Much has changed in the past century, yet much has remained the same. Coursework for first-year law students at Creighton in 1904 included constitutional law, torts, property, contracts, criminal law, and moot court. That same curriculum is reflected in law schools across the country today with the exception of criminal law, the inclusion of civil procedure, and the addition of a moot court component of the legal writing class. In 1904, the faculty consisted of a dean, associate dean and 31 practicing attorneys who donated their time to teach. Today, 32 full-time professors who are experts and published authors in their fields and who are dedicated to training Creighton's 400 students.
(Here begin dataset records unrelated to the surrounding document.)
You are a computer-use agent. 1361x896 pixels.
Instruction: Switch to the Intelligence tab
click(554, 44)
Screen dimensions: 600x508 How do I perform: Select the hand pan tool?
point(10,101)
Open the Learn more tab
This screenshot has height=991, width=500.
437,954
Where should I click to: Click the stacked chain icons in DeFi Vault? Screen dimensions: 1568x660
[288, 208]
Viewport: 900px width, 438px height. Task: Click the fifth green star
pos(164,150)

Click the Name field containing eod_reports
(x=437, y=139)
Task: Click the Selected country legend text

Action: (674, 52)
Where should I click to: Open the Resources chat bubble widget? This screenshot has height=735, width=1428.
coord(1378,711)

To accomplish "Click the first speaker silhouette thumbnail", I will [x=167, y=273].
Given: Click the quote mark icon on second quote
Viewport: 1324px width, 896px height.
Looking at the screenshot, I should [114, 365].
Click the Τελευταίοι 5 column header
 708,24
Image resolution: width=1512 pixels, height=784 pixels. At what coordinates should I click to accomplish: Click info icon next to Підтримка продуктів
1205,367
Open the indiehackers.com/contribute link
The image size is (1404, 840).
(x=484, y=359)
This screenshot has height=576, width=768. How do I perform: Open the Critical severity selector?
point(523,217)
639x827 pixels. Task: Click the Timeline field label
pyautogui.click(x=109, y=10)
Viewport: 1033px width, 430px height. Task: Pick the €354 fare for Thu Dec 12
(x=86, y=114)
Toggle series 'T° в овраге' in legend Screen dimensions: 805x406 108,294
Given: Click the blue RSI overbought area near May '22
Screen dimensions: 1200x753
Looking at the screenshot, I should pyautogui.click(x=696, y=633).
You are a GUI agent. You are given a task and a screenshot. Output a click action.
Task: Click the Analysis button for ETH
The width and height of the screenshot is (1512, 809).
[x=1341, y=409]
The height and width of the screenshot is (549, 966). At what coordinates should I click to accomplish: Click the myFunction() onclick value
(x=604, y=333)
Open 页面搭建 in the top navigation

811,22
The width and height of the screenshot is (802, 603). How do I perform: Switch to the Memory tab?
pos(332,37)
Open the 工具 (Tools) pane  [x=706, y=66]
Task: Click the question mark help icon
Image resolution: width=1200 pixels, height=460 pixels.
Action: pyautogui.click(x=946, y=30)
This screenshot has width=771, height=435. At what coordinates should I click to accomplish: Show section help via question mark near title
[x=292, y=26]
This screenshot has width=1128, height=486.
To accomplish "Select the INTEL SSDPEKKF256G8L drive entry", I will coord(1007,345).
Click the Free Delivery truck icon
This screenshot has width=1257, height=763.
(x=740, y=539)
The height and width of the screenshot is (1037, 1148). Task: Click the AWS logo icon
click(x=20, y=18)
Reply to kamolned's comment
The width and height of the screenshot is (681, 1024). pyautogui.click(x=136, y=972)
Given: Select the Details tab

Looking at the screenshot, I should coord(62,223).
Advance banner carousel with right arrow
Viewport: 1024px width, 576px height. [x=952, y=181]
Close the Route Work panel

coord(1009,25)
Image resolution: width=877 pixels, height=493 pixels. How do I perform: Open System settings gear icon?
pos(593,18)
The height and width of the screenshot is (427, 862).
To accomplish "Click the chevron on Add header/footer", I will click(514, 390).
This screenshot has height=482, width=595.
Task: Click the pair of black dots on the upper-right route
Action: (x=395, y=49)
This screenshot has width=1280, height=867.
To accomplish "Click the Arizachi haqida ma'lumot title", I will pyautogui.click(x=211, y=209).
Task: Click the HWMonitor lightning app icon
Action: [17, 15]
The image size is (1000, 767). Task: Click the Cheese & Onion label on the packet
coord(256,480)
These 400 students are among the best in the nation. Drawn from over 40 states, 4 foreign countries and 160 undergraduate institutions, they move into judicial clerkships and jobs at top law firms in Omaha, Chicago, Denver, Houston, Kansas City and beyond. With three fully functioning courtrooms and a state-of-the-art wireless technology Law Library, students leave Creighton prepared to enter practice and succeed. Anchored in its humble beginnings a century ago, Creighton has emerged as a leader in Catholic legal education and is moving forward boldly into the 21st Century. In 2009, the law school again hosted Supreme Court Justice Clarence Thomas as he taught a supreme court seminar to second and third-year students, celebrated third-year student Joseph Larson as one of 15 students nationwide selected for a Burton Award for Excellence in legal writing, and sent a student from the Milton R. Abrahams Legal Clinic to argue in front of the Nebraska Court of Appeals.
Creighton is one of fourteen Jesuit Catholic law schools in the U.S. One out of every ten American law students is enrolled in a Jesuit law school. Situated primarily in urban centers, these schools were traditionally among the first to provide women and minorities access to high-quality legal education. With a reputation for rigorous study, Jesuit law schools value the pursuit of academic excellence and preparation for public service.
Three years after its founding, Creighton's Law School was granted full accreditation to the Association of American Law Schools in 1907, becoming the second religiously-affiliated law school (along with Georgetown) to achieve accreditation in the AALS. In 1924, Creighton, St. Louis, and Georgetown became the first religiously-affiliated law schools to be accredited by the American Bar Association.
Like all Jesuit schools, Creighton adheres to the tradition of cura personalis, Latin for care of the whole person. Cura Personalis has been a hallmark of Jesuit education since it was culled from the Ratio Studiorum in 1599 – the first treatise of the Order on academics. Basically, for the mind to flourish and intellectual curiosity to thrive, the person must develop as a whole. In practice, this means that professors spend more time with students, counseling them, cajoling them, and challenging them to go farther than they think they can. The faculty does not hold office hours. They have an open-door policy. Students are welcome to come visit, ask questions, test theories, or just chat. Creighton can achieve this because it decided to be a small, highly interactive law school. Consequently, students are not a number to us; they are people.